EXERCISE DIRECTIONS -> Put the data from the line with "Given: Click Partner" to the line with "Looking at the" into a Markdown table with the columns Row and Data line, skipping blank lines. Leave the pictures out of your answer.

EXERCISE MATERIALS ->
====
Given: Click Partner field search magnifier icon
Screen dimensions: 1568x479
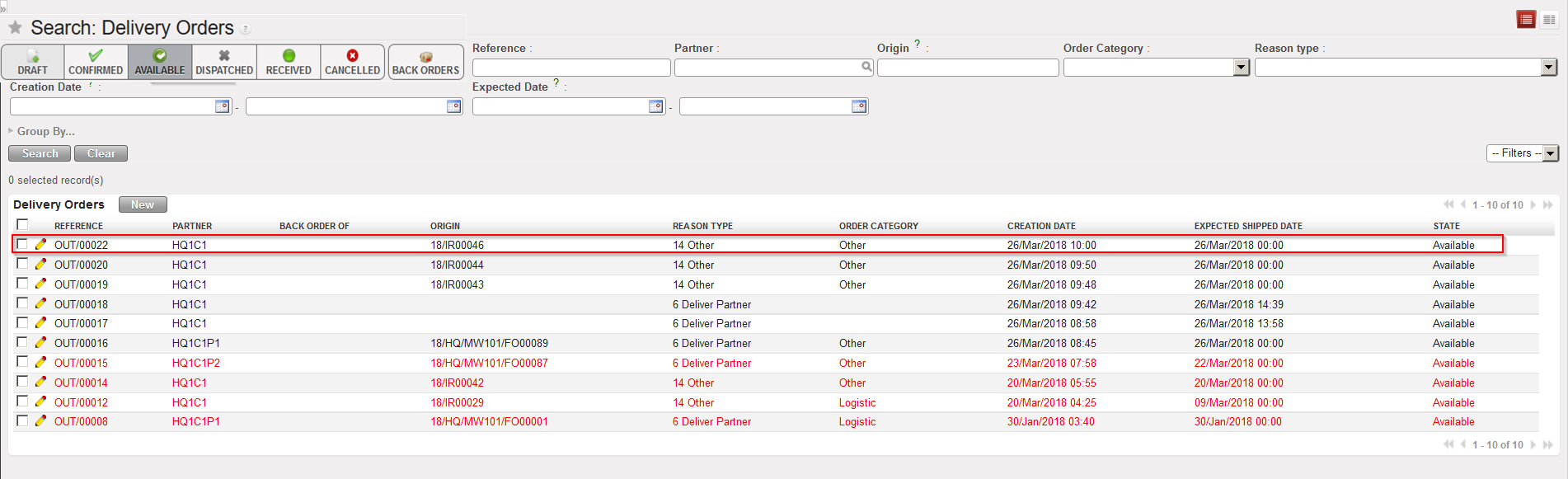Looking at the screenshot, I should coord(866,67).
====
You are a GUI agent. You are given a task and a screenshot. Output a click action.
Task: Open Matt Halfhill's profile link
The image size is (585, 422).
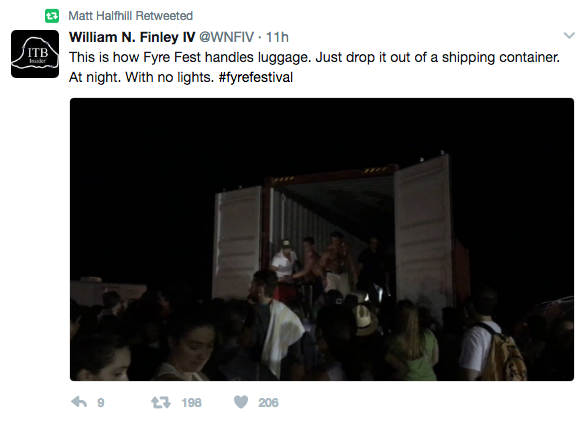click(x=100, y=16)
====
CORRECT RESPONSE ->
| Row | Data line |
|---|---|
| 1 | Given: Click Partner field search magnifier icon |
| 2 | Screen dimensions: 1568x479 |
| 3 | Looking at the screenshot, I should coord(866,67). |